Data on element and text locations:

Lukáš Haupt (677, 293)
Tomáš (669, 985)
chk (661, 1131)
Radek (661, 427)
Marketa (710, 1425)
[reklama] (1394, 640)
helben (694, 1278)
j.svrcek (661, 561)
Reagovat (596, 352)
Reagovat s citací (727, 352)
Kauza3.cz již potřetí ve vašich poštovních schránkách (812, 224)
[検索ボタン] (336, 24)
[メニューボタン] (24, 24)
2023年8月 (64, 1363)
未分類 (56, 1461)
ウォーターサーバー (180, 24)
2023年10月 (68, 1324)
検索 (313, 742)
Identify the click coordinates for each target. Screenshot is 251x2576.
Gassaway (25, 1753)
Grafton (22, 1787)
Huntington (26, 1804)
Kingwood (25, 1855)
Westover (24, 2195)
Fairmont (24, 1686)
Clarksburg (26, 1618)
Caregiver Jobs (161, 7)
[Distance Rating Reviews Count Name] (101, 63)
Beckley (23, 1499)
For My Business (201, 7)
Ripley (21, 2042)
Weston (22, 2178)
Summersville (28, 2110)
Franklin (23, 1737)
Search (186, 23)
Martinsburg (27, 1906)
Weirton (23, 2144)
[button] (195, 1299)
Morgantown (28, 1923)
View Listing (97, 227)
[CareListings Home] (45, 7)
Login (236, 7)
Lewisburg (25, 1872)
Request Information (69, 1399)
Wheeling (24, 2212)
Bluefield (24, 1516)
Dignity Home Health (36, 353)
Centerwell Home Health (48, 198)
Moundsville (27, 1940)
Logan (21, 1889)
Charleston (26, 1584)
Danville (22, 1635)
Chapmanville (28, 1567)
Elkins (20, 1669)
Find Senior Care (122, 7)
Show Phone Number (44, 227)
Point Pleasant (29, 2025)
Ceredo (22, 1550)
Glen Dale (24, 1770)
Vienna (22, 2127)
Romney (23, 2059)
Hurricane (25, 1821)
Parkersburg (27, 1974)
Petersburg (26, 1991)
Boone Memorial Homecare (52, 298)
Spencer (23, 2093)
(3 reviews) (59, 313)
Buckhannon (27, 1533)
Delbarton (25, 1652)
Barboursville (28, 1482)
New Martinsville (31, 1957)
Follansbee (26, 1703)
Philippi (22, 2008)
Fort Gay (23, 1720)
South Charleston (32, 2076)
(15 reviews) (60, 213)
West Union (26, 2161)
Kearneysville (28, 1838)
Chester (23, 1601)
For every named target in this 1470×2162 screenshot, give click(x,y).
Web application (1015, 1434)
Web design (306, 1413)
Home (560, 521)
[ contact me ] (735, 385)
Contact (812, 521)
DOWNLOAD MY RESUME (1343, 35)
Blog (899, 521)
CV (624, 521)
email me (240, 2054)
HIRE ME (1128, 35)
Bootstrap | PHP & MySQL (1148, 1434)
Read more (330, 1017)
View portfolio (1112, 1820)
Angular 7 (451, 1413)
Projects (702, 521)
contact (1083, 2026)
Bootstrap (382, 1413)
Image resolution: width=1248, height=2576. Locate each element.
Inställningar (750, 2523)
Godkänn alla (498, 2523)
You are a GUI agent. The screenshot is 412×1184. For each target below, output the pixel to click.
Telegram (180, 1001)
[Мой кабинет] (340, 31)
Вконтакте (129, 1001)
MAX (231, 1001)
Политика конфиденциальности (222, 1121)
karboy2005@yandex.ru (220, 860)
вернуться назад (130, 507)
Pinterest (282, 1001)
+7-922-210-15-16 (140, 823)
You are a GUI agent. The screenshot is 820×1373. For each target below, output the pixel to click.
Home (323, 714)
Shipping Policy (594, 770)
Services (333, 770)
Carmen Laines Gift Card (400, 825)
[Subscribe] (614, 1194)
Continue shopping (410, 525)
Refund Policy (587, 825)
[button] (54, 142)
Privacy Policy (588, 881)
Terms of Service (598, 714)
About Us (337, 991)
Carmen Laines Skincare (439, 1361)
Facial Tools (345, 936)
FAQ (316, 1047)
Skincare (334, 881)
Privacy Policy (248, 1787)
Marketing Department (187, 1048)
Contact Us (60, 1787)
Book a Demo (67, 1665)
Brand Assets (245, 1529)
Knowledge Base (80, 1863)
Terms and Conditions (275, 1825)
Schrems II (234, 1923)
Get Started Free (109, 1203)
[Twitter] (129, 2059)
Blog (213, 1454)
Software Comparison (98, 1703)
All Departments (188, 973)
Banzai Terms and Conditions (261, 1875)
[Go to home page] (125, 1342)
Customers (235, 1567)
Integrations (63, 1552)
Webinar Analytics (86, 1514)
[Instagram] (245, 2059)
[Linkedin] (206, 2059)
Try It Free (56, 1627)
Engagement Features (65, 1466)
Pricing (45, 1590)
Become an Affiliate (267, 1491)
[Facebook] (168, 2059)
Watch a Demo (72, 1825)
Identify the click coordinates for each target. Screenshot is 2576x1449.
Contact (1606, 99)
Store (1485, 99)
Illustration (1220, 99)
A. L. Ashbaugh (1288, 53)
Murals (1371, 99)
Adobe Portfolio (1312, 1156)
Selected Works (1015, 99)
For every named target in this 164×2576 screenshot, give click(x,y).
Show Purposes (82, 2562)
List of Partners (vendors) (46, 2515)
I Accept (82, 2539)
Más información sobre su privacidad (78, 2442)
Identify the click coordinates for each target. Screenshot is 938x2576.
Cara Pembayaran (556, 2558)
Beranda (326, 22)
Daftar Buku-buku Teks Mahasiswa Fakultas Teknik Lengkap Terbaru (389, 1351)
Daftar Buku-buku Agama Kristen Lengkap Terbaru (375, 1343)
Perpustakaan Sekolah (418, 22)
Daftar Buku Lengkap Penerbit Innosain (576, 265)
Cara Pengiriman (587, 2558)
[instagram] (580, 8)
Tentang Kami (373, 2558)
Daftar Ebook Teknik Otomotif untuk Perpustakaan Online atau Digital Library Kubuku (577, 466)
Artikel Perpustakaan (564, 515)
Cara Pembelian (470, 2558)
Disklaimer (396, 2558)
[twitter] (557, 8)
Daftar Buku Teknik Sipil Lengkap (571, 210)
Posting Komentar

* Exercise
Reproduce each line of the data above verbatim, keeping the original order.

* Full output
Lukáš Haupt (677, 293)
Tomáš (669, 985)
chk (661, 1131)
Radek (661, 427)
Marketa (710, 1425)
[reklama] (1394, 640)
helben (694, 1278)
j.svrcek (661, 561)
Reagovat (596, 352)
Reagovat s citací (727, 352)
Kauza3.cz již potřetí ve vašich poštovních schránkách (812, 224)
[検索ボタン] (336, 24)
[メニューボタン] (24, 24)
2023年8月 (64, 1363)
未分類 (56, 1461)
ウォーターサーバー (180, 24)
2023年10月 (68, 1324)
検索 (313, 742)
Identify the click coordinates for each target. Screenshot is 251x2576.
Gassaway (25, 1753)
Grafton (22, 1787)
Huntington (26, 1804)
Kingwood (25, 1855)
Westover (24, 2195)
Fairmont (24, 1686)
Clarksburg (26, 1618)
Caregiver Jobs (161, 7)
[Distance Rating Reviews Count Name] (101, 63)
Beckley (23, 1499)
For My Business (201, 7)
Ripley (21, 2042)
Weston (22, 2178)
Summersville (28, 2110)
Franklin (23, 1737)
Search (186, 23)
Martinsburg (27, 1906)
Weirton (23, 2144)
[button] (195, 1299)
Morgantown (28, 1923)
View Listing (97, 227)
[CareListings Home] (45, 7)
Login (236, 7)
Lewisburg (25, 1872)
Request Information (69, 1399)
Wheeling (24, 2212)
Bluefield (24, 1516)
Dignity Home Health (36, 353)
Centerwell Home Health (48, 198)
Moundsville (27, 1940)
Logan (21, 1889)
Charleston (26, 1584)
Danville (22, 1635)
Chapmanville (28, 1567)
Elkins (20, 1669)
Find Senior Care (122, 7)
Show Phone Number (44, 227)
Point Pleasant (29, 2025)
Ceredo (22, 1550)
Glen Dale (24, 1770)
Vienna (22, 2127)
Romney (23, 2059)
Hurricane (25, 1821)
Parkersburg (27, 1974)
Petersburg (26, 1991)
Boone Memorial Homecare (52, 298)
Spencer (23, 2093)
(3 reviews) (59, 313)
Buckhannon (27, 1533)
Delbarton (25, 1652)
Barboursville (28, 1482)
New Martinsville (31, 1957)
Follansbee (26, 1703)
Philippi (22, 2008)
Fort Gay (23, 1720)
South Charleston (32, 2076)
(15 reviews) (60, 213)
West Union (26, 2161)
Kearneysville (28, 1838)
Chester (23, 1601)
For every named target in this 1470×2162 screenshot, give click(x,y).
Web application (1015, 1434)
Web design (306, 1413)
Home (560, 521)
[ contact me ] (735, 385)
Contact (812, 521)
DOWNLOAD MY RESUME (1343, 35)
Blog (899, 521)
CV (624, 521)
email me (240, 2054)
HIRE ME (1128, 35)
Bootstrap | PHP & MySQL (1148, 1434)
Read more (330, 1017)
View portfolio (1112, 1820)
Angular 7 (451, 1413)
Projects (702, 521)
contact (1083, 2026)
Bootstrap (382, 1413)
Image resolution: width=1248, height=2576. Locate each element.
Inställningar (750, 2523)
Godkänn alla (498, 2523)
You are a GUI agent. The screenshot is 412×1184. For each target below, output the pixel to click.
Telegram (180, 1001)
[Мой кабинет] (340, 31)
Вконтакте (129, 1001)
MAX (231, 1001)
Политика конфиденциальности (222, 1121)
karboy2005@yandex.ru (220, 860)
вернуться назад (130, 507)
Pinterest (282, 1001)
+7-922-210-15-16 (140, 823)
You are a GUI agent. The screenshot is 820×1373. For each target below, output the pixel to click.
Home (323, 714)
Shipping Policy (594, 770)
Services (333, 770)
Carmen Laines Gift Card (400, 825)
[Subscribe] (614, 1194)
Continue shopping (410, 525)
Refund Policy (587, 825)
[button] (54, 142)
Privacy Policy (588, 881)
Terms of Service (598, 714)
About Us (337, 991)
Carmen Laines Skincare (439, 1361)
Facial Tools (345, 936)
FAQ (316, 1047)
Skincare (334, 881)
Privacy Policy (248, 1787)
Marketing Department (187, 1048)
Contact Us (60, 1787)
Book a Demo (67, 1665)
Brand Assets (245, 1529)
Knowledge Base (80, 1863)
Terms and Conditions (275, 1825)
Schrems II (234, 1923)
Get Started Free (109, 1203)
[Twitter] (129, 2059)
Blog (213, 1454)
Software Comparison (98, 1703)
All Departments (188, 973)
Banzai Terms and Conditions (261, 1875)
[Go to home page] (125, 1342)
Customers (235, 1567)
Integrations (63, 1552)
Webinar Analytics (86, 1514)
[Instagram] (245, 2059)
[Linkedin] (206, 2059)
Try It Free (56, 1627)
Engagement Features (65, 1466)
Pricing (45, 1590)
Become an Affiliate (267, 1491)
[Facebook] (168, 2059)
Watch a Demo (72, 1825)
Identify the click coordinates for each target. Screenshot is 2576x1449.
Contact (1606, 99)
Store (1485, 99)
Illustration (1220, 99)
A. L. Ashbaugh (1288, 53)
Murals (1371, 99)
Adobe Portfolio (1312, 1156)
Selected Works (1015, 99)
For every named target in this 164×2576 screenshot, give click(x,y).
Show Purposes (82, 2562)
List of Partners (vendors) (46, 2515)
I Accept (82, 2539)
Más información sobre su privacidad (78, 2442)
Identify the click coordinates for each target. Screenshot is 938x2576.
Cara Pembayaran (556, 2558)
Beranda (326, 22)
Daftar Buku-buku Teks Mahasiswa Fakultas Teknik Lengkap Terbaru (389, 1351)
Daftar Buku-buku Agama Kristen Lengkap Terbaru (375, 1343)
Perpustakaan Sekolah (418, 22)
Daftar Buku Lengkap Penerbit Innosain (576, 265)
Cara Pengiriman (587, 2558)
[instagram] (580, 8)
Tentang Kami (373, 2558)
Daftar Ebook Teknik Otomotif untuk Perpustakaan Online atau Digital Library Kubuku (577, 466)
Artikel Perpustakaan (564, 515)
Cara Pembelian (470, 2558)
Disklaimer (396, 2558)
[twitter] (557, 8)
Daftar Buku Teknik Sipil Lengkap (571, 210)
Posting Komentar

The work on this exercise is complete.